---- Input material

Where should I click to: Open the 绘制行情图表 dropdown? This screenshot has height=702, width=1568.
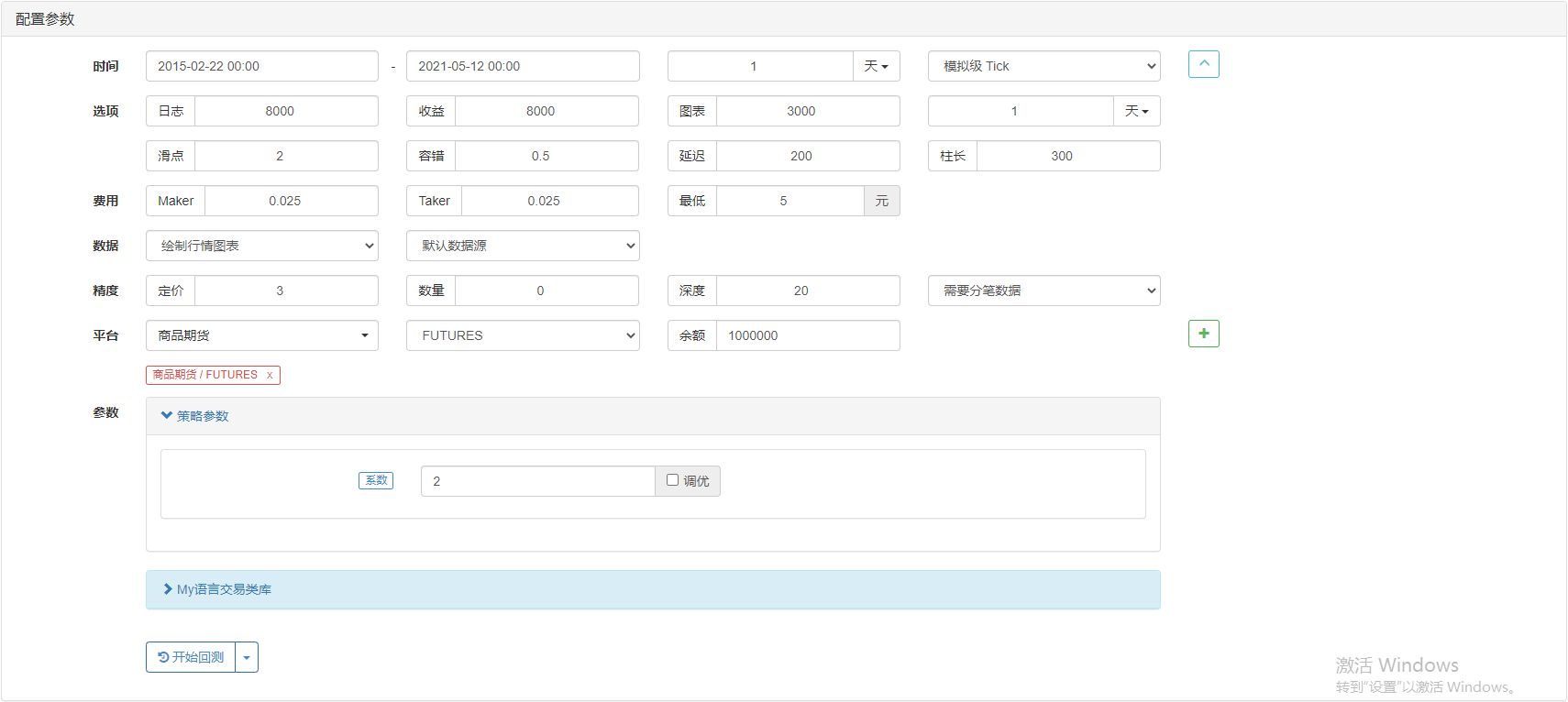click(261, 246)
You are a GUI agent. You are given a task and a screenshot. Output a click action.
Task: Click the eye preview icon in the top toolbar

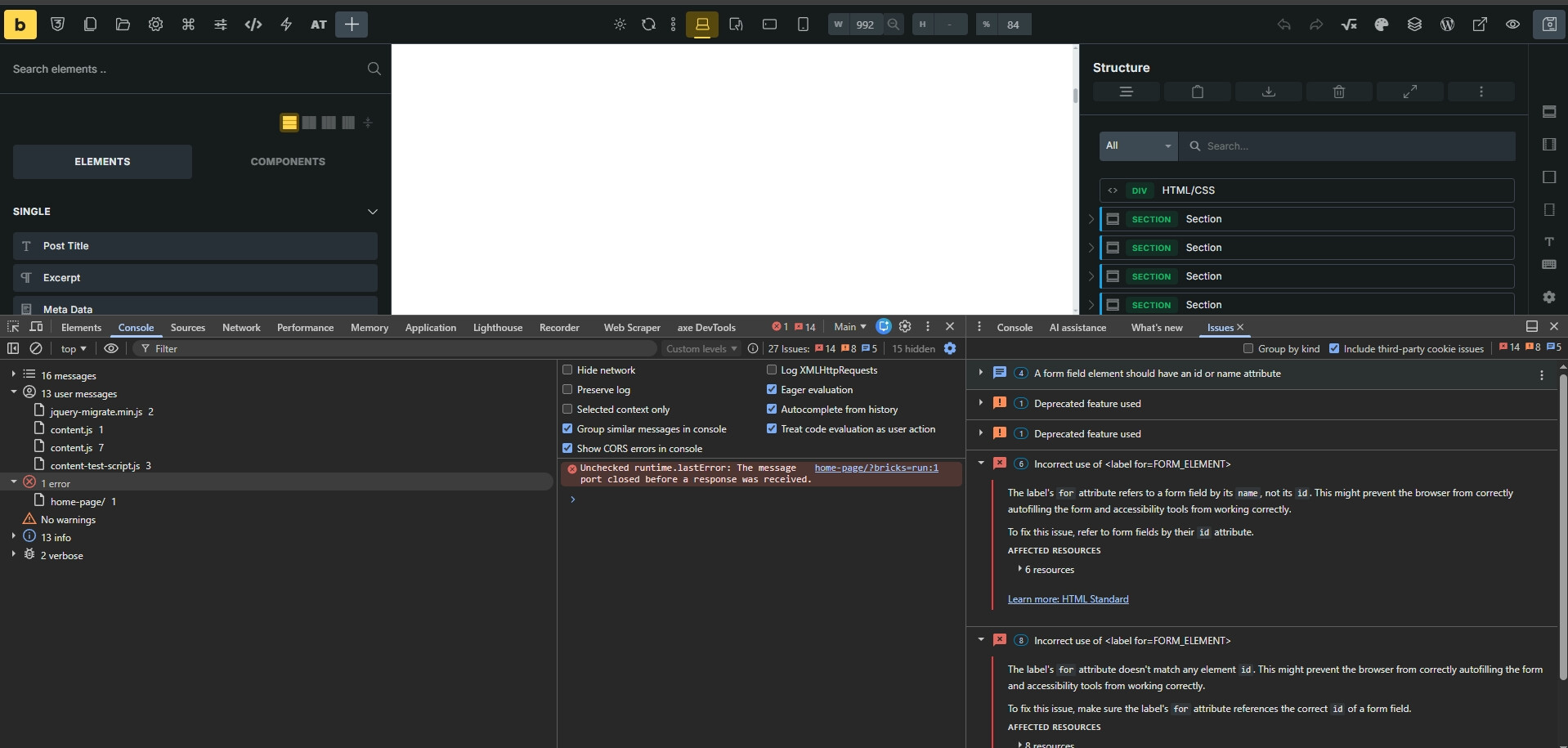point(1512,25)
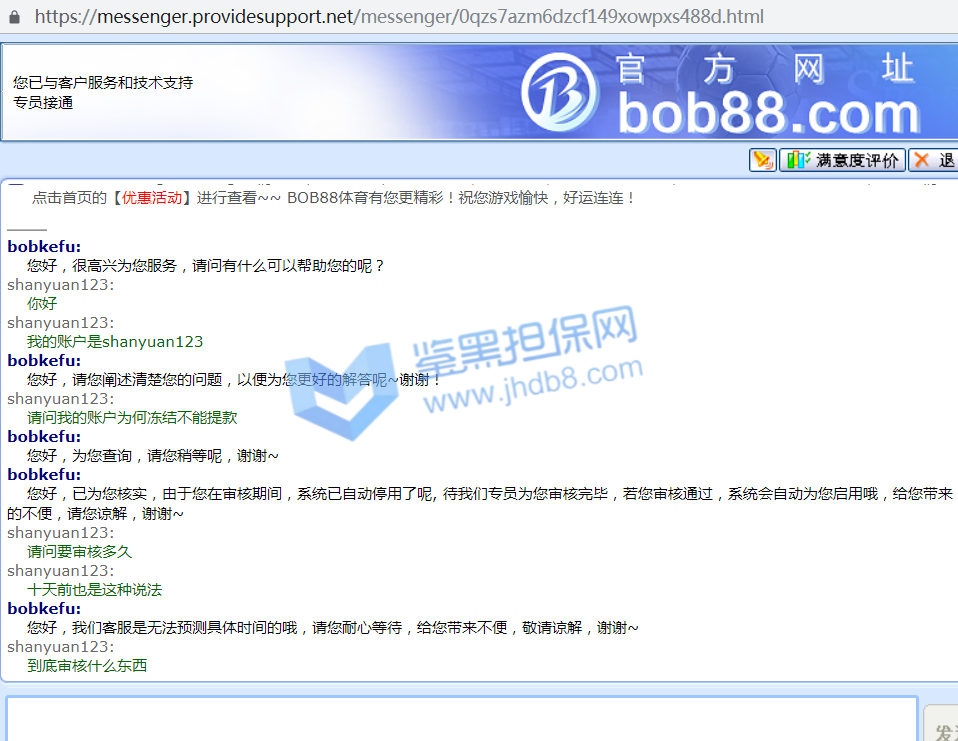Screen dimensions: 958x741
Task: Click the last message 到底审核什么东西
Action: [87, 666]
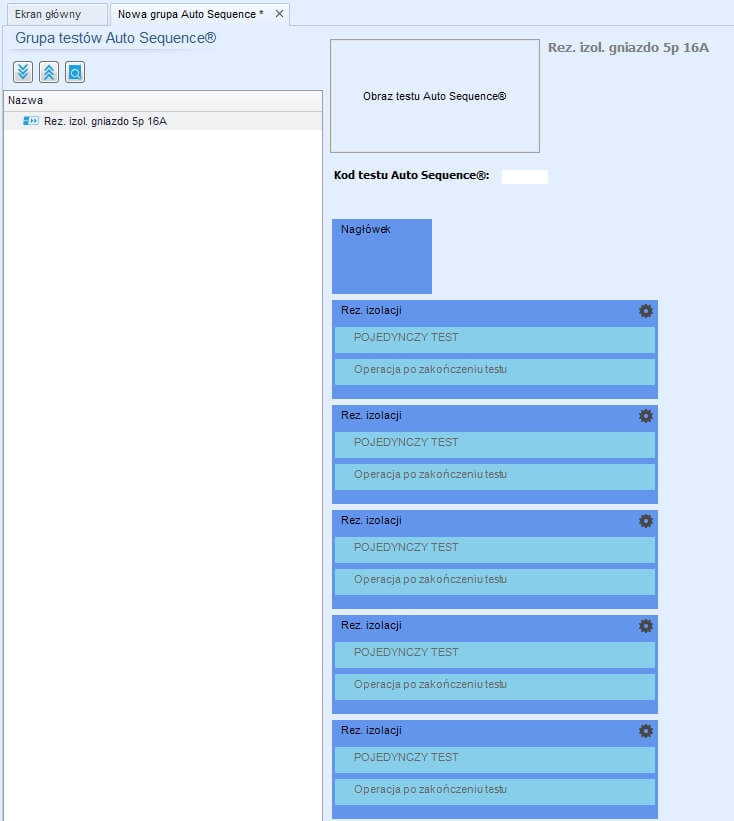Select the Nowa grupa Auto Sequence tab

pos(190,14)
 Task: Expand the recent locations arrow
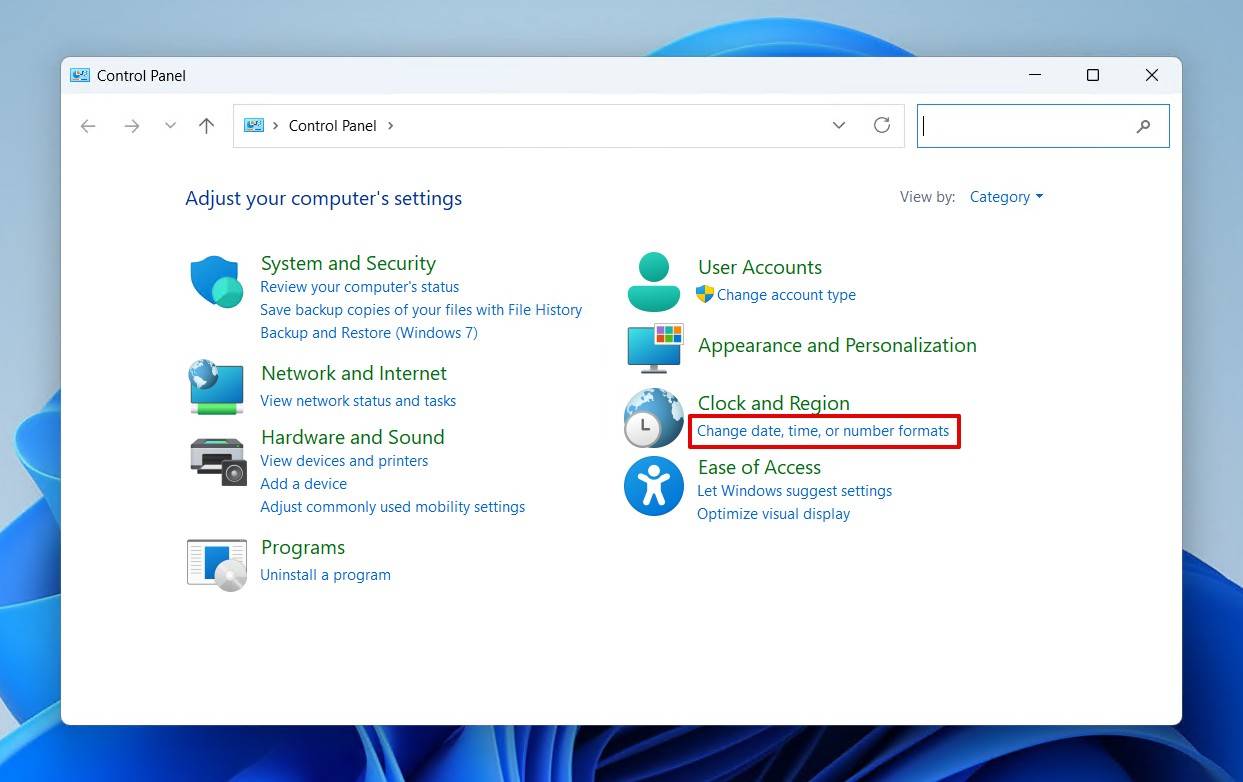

--------

**What to work on**: I'd like the material repeated word for word, without the pictures it holds.

**Task output**:
Where should I click to: Open the 绘制行情图表 dropdown? This screenshot has height=702, width=1568.
click(261, 246)
You are a GUI agent. You are given a task and a screenshot. Output a click action.
Task: Click the eye preview icon in the top toolbar

point(1512,25)
Screen dimensions: 958x741
Task: Click the last message 到底审核什么东西
Action: [87, 666]
Select the Nowa grupa Auto Sequence tab

pos(190,14)
 Task: Expand the recent locations arrow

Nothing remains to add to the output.